Face à Chelsea, le Barça devrait une nouvelle fois être opposé à un bloc regroupé. Il faudra utiliser au mieux son jeu de position devenu différent.

Avant la rencontre face à Malaga, samedi dernier (0-2), Ernesto Valverde a mis en exergue une qualité de son Barça actuel, sa capacité à performer face aux espaces réduits : « Quand un adversaire fort se regroupe derrière, ce n’est pas que ça nous coûte de créer du danger, mais c’est le cas pour n’importe qui, nous sommes possiblement l’une des meilleures équipes du monde au niveau du jeu de position. » Grossièrement, ce terme recouvre certains principes qui orientent l’animation offensive d’une équipe. La relance, mission des défenseurs, des circuits de passes travaillés à plusieurs reprises, une structure claire et une certaine patience quand il est impossible de trouver la faille face au bloc adverse afin de prendre le meilleur sur les lignes opposées.

Barcelone – Comment Lionel Messi a maîtrisé l’art des coups francs​

La déclaration du natif de Viandar de la Vera symbolise l’éducation du Barça dans ce registre tant le club catalan a grandi avec les principes du jeu de position depuis de nombreuses décennies. Certains éléments actuels de l’équipes comme Gerard Piqué, Sergi Roberto, Sergio Busquets, Andrés Iniesta ou Lionel Messi ont appris depuis les catégories de jeunes à procéder d’une même façon sur le terrain. Ils ont assimilé comment gagner des mètres en se passant le ballon avec la finalité de faire ensuite la différence devant le but adverse.

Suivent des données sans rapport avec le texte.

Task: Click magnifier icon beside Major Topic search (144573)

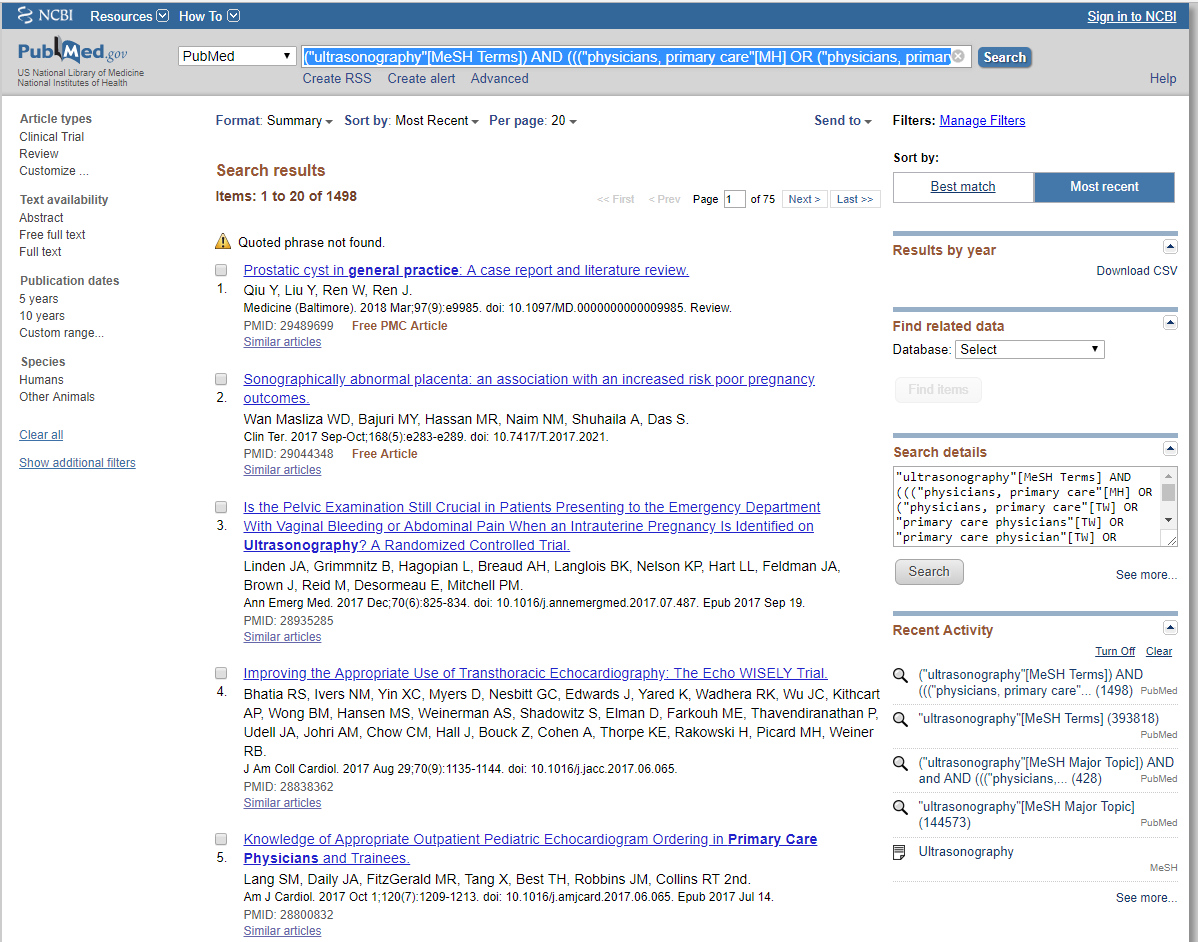Action: [900, 807]
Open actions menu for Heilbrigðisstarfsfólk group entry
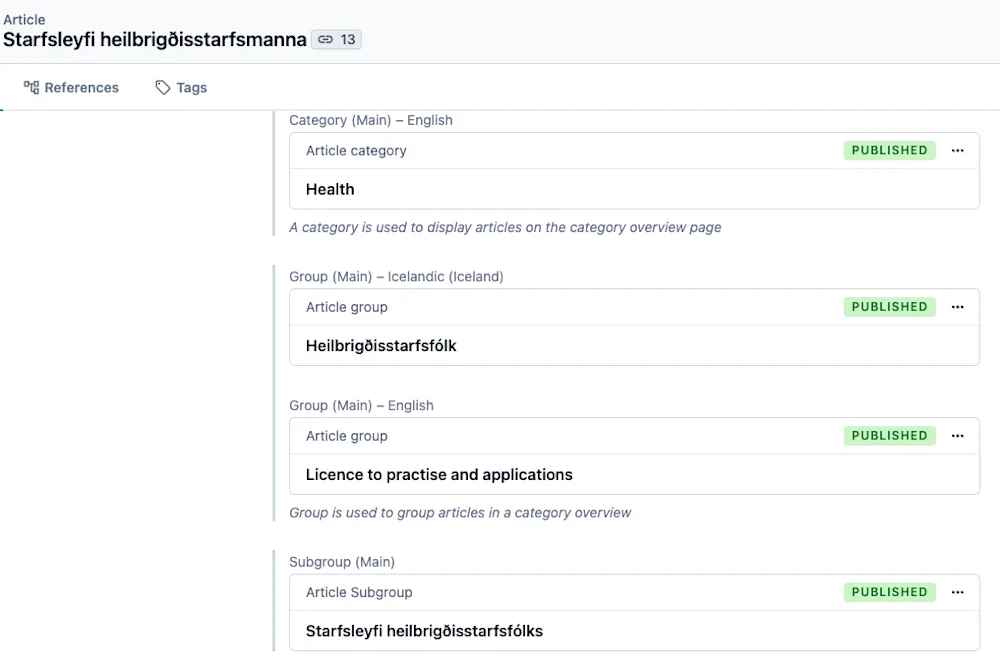Screen dimensions: 1000x670 pyautogui.click(x=957, y=307)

L’apogée de ce registre de jeu a bien sûr été atteint sous la direction de Pep Guardiola, qui voit encore ses principes triomphés en Angleterre avec Manchester City. SI le Barça de Valverde n’est bien sûr pas au niveau de celui de Guardiola, au final, il est nécessaire d’utiliser les compétences des joueurs à disposition et la MSN, sous Luis Enrique, a permis certaines choses qui ne sont plus autorisées. Le Barça utilise les espaces libres, spécialement via Alba et Roberto, qui se relient à Luis Suarez ou Messi, capables de jouer dans ces circonstances.

A l’inverve, Neymar, lui, préférait recevoir la balle dans ses pieds et n’était donc pas le plus adapté à exercer dans ce regristre.